JATIMPOS.CO/KABUPATEN MADIUN — DPRD Kabupaten Madiun menyelenggarakan Rapat Paripurna dengan agenda utama Penyampaian Nota Penjelasan Bupati terhadap Rancangan Peraturan Daerah (Raperda) tentang APBD Perubahan Tahun Anggaran 2026, Senin (24/8/2026).
Paripurna yang berlangsung di Ruang Rapat DPRD Kabupaten Madiun tersebut dipimpin oleh Wakil Ketua DPRD Kabupaten Madiun, Mujono.
Melalui rapat ini, pihak eksekutif memaparkan rincian pergeseran, penambahan, atau penyesuaian anggaran daerah kepada pihak legislatif untuk dibahas lebih lanjut sebelum disahkan menjadi Peraturan Daerah (Perda).
Pimpinan rapat menyampaikan, DPRD Kabupaten Madiun mendorong Pemerintah Kabupaten Madiun mempercepat perbaikan jalan rusak meski waktu pelaksanaan anggaran 2026 tinggal sekitar empat bulan.
Wakil Ketua DPRD Kabupaten Madiun, Mujono, menilai perbaikan infrastruktur jalan harus menjadi salah satu prioritas dalam Perubahan APBD 2026. Menurut dia, kondisi jalan yang rusak tidak seharusnya kembali ditunda karena berpotensi semakin parah.
"Kalau tidak diselesaikan tahun ini dan ditunda, akan semakin parah," kata Mujono seusai Rapat Paripurna DPRD Kabupaten Madiun, Senin (24/8/2026).
Mujono mengatakan, perubahan anggaran merupakan hal yang lazim dilakukan untuk menyesuaikan kegiatan dengan kondisi dan kebutuhan daerah pada sisa waktu tahun anggaran.
Namun, usulan tersebut masih akan dibahas lebih lanjut bersama fraksi-fraksi di DPRD Kabupaten Madiun. Masukan dari masing-masing fraksi nantinya akan dituangkan dalam pandangan umum fraksi pada rapat paripurna berikutnya.

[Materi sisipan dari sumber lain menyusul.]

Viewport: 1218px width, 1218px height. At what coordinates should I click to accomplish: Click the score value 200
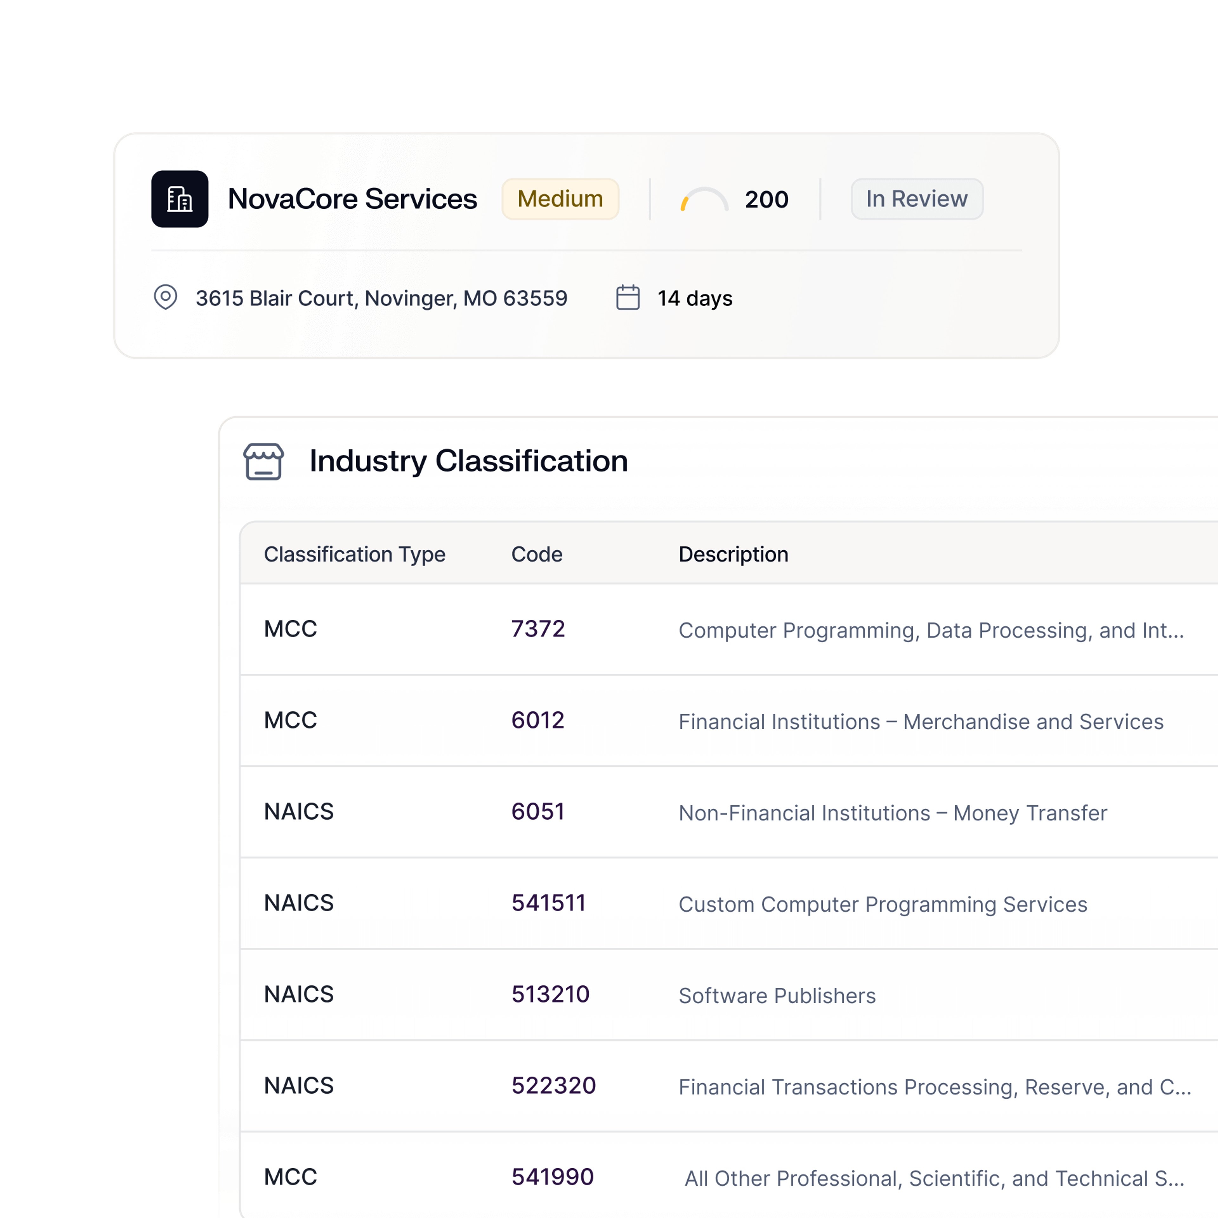766,199
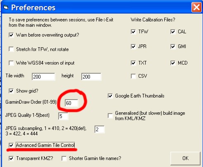
Task: Click the Tile width input field
Action: pos(43,77)
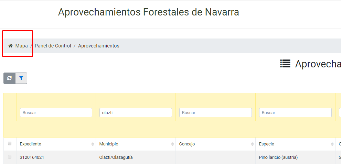Focus the Especie search field

pos(295,112)
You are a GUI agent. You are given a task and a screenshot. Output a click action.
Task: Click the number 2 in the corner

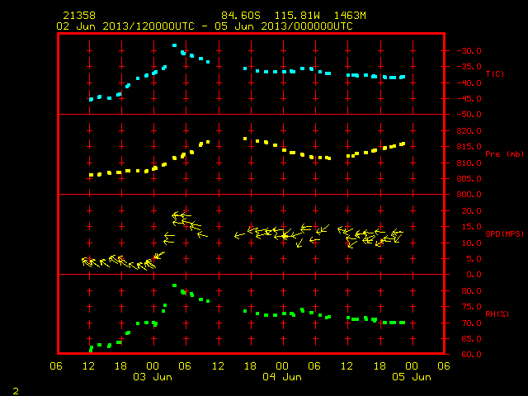pyautogui.click(x=16, y=391)
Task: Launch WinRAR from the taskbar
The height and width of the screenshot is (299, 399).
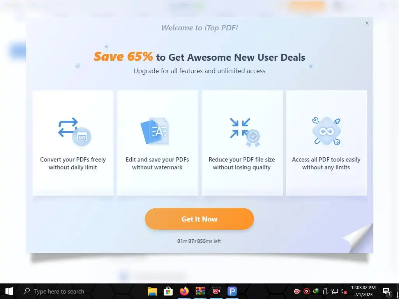Action: click(200, 291)
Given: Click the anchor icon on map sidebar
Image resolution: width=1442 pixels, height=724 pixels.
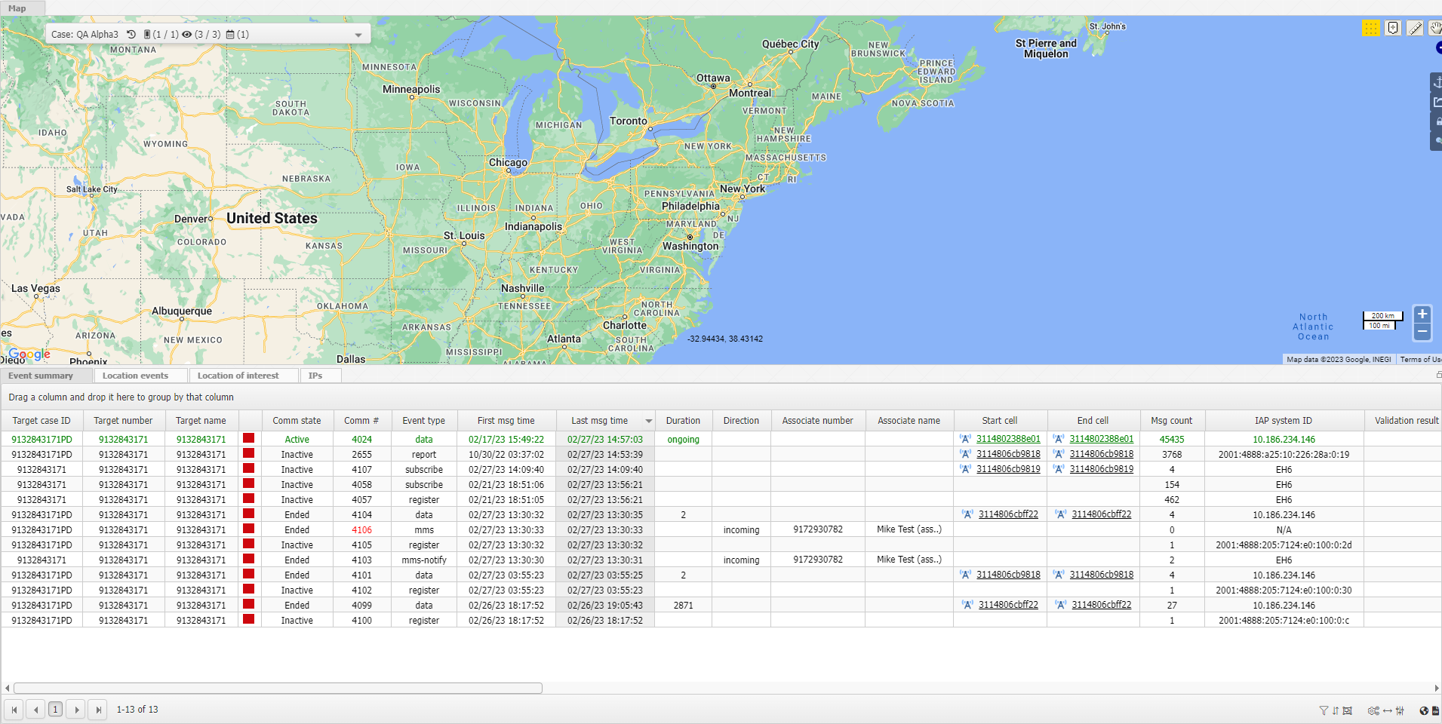Looking at the screenshot, I should pos(1437,82).
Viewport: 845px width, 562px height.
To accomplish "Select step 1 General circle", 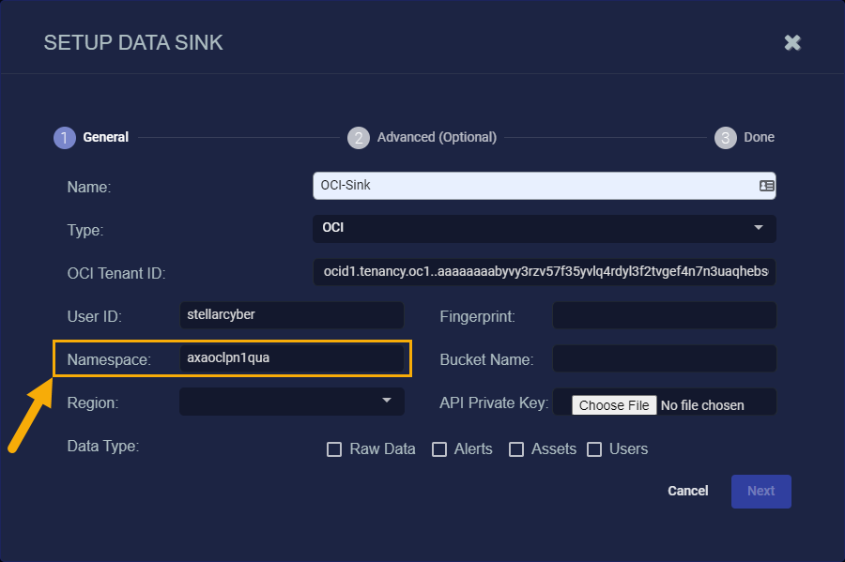I will (x=65, y=138).
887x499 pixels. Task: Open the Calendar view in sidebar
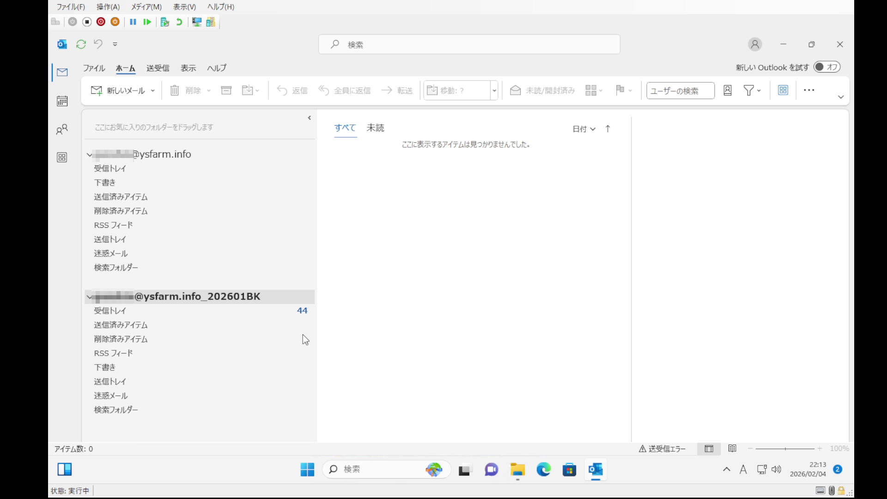tap(62, 101)
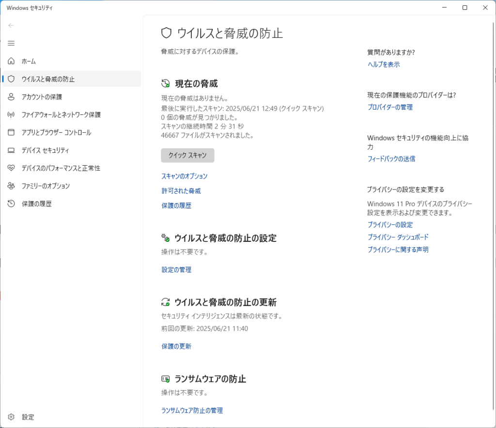
Task: Click the window icon for アプリとブラウザー コントロール
Action: (11, 132)
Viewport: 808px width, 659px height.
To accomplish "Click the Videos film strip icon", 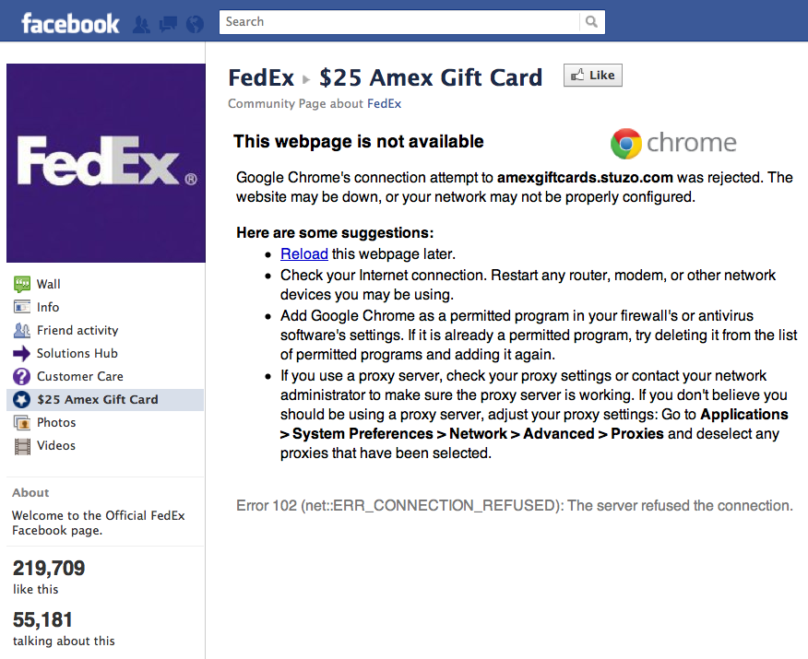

"Masih tahap pembahasan di tingkat fraksi. Nanti saran dan masukan masing-masing fraksi akan dituangkan dalam pandangan umum fraksi," ujarnya.
Menurut Mujono, keterbatasan waktu bukan alasan untuk menunda pekerjaan perbaikan jalan. Dengan kerja ekstra dan percepatan pelaksanaan, pembangunan infrastruktur dinilai masih memungkinkan dilakukan sebelum tahun anggaran berakhir.
"Saya pikir bisa. Membutuhkan kerja ekstra dan kerja cepat untuk masyarakat, karena jalan itu prioritas," katanya.
Ia pun mengapresiasi arah perubahan anggaran Pemkab Madiun yang memberikan perhatian lebih terhadap sektor infrastruktur jalan. Mujono berharap perubahan tersebut benar-benar menghasilkan tindakan nyata yang dirasakan masyarakat.
"Saya malah mendorong bagaimana jalan yang rusak di Kabupaten Madiun secepatnya segera ada tindakan nyata untuk memperbaiki. Adanya perubahan ini fokus pada infrastruktur jalan, saya pikir sangat tepat," tutur Mujono.
Dalam Rancangan Perubahan APBD 2026 yang disampaikan Bupati Madiun Hari Wuryanto, belanja modal bertambah Rp33,48 miliar menjadi Rp222,05 miliar. Dari jumlah tersebut, alokasi modal untuk jalan, jaringan, dan irigasi meningkat Rp16,40 miliar menjadi Rp99,69 miliar.
Raperda Perubahan APBD 2026 selanjutnya akan dibahas DPRD bersama pemerintah daerah melalui tahapan pembahasan fraksi dan pandangan umum sebelum memasuki pembahasan lebih lanjut. (Adv/jum).